September 8, 2021

Securing Raspberry Pi access using free CloudFlare

I’ve recently been building an environment monitoring station at home using a Raspberry Pi 4B+. It turns out to be a remarkably powerful computer, much more than I remembered from earlier versions. I’ll write more another time about the environment side of things, but today I’m going to focus on how awesome the UX is when putting it behind Cloudflare.

This is the first time I’ve used Cloudflare for more than DNS, and it’s remarkable how much you can do for free. When I SSH to pi.46bit.cloud, I get redirected to a browser page to sign in – either with a one-time password emailed to me, or via Google OAuth. Only once that’s done can I actually finish SSHing. Cloudflare hides my actual home IP address and adds a strong boundary around accessing services externally.

The login page that Cloudflare Teams provides

How to set it up

You have to be hosting your DNS with Cloudflare for this to work. Once that’s done there are two parts to this:

  1. Connecting your host to Cloudflare: Argo Tunnel connection outbound from my Pi to Cloudflare. This acts as a reverse proxy. Cloudflare forwards authenticated traffic to the Pi through this
  2. Setup inside Cloudflare: A DNS entry pointing to a hostname identifying that tunnel, and then a Cloudflare Access app telling Cloudflare what authentication to require.

Setting up Argo Tunnel involves manual sysadmin on your Pi. Cloudflare provide good instructions on setting up the tunnel. You have to do this before proceeding further.

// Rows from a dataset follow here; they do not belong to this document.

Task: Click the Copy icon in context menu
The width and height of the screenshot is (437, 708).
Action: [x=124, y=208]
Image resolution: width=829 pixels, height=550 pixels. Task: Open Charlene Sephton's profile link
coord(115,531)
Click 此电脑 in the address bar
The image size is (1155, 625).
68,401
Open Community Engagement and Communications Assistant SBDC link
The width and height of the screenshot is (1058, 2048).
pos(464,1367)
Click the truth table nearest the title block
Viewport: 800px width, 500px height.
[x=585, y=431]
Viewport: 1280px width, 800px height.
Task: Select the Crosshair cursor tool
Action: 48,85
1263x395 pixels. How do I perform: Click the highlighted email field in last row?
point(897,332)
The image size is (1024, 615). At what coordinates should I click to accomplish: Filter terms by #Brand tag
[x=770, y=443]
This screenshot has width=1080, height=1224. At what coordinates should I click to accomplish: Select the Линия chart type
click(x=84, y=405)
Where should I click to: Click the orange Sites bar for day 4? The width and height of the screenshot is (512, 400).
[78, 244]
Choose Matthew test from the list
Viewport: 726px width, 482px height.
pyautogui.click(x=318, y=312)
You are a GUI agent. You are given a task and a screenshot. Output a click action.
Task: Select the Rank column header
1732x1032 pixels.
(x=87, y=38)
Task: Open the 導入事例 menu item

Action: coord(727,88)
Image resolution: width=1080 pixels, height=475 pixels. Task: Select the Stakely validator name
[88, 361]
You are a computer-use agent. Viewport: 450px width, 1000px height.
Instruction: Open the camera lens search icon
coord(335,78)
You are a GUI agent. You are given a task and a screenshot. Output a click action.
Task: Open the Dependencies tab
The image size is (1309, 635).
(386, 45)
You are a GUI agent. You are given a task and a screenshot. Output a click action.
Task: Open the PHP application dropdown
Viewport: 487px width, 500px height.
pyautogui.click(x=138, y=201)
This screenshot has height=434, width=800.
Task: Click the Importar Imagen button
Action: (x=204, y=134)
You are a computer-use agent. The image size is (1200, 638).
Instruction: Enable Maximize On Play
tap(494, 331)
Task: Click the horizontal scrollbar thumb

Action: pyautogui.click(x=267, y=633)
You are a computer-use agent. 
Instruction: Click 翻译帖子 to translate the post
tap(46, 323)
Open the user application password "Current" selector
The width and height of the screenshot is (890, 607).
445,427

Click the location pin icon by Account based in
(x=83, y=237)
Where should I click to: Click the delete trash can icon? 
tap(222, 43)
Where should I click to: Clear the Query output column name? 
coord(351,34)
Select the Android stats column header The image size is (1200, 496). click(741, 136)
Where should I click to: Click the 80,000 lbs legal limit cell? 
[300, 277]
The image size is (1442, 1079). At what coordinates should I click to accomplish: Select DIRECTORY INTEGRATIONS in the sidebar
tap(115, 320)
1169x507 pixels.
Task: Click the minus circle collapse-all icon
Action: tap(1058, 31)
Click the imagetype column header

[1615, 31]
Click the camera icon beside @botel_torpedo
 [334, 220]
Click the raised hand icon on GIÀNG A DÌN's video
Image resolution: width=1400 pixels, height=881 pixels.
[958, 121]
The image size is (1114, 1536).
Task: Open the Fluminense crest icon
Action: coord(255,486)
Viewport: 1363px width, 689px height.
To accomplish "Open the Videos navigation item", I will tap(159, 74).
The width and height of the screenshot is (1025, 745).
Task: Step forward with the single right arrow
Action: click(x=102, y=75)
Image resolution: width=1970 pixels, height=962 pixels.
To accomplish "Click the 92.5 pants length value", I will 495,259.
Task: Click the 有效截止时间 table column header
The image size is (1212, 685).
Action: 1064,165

Once you’ve set up Argo Tunnel, Cloudflare Access can be setup in Cloudflare’s web interface. It’s exposed in their interface in a few different places and easier to configure in code using Terraform. Here’s how to do it with the Cloudflare Terraform Provider:

variable "cloudflare_account_id" {
  description = "Provide your Cloudflare account ID (a 20-ish character string)"
}

# Change `46bit.cloud` to the name of your domain (DNS must be hosted in free Cloudflare)
resource "cloudflare_zone" "_46bit_cloud" {
  zone = "46bit.cloud"
  plan = "free"
}

resource "cloudflare_record" "pi" {
  zone_id = cloudflare_zone._46bit_cloud.id
  type    = "CNAME"
  proxied = true

  # Change `pi` to the subdomain you want to use
  name  = "pi"
  # Change this to reflect the ID of your Argo Tunnel
  value = "GUID-GOES-HERE.cfargotunnel.com"
}

resource "cloudflare_access_application" "pi" {
  name = "pi"
  account_id = var.cloudflare_account_id

  # Change this to the subdomain you want to use
  domain           = "pi.46bit.cloud"
  # Change this to `self_hosted` if this is a webapp rather than SSH
  type             = "ssh"
  session_duration = "24h"

  allowed_idps = [cloudflare_access_identity_provider.email_an_otp_to_login.id]
  auto_redirect_to_identity = true
}

resource "cloudflare_access_policy" "pi_email" {
  name = "Pi SSH access via email"
  account_id = var.cloudflare_account_id

  application_id = cloudflare_access_application.pi.id
  precedence = "1"
  decision   = "allow"

  include {
    # Change this to your email address domain
    email_domain = ["46b.it", "46bit.com"]
  }
}

resource "cloudflare_access_identity_provider" "email_an_otp_to_login" {
  account_id = local.cloudflare_account_id
  name       = "Email a One Time Password to login"
  type       = "onetimepin"
}

Now visiting the domain will require you to be able to access an email account on that domain before you can proceed. For automatic access you can use Service Tokens (sadly mTLS isn’t supported in the free plan.)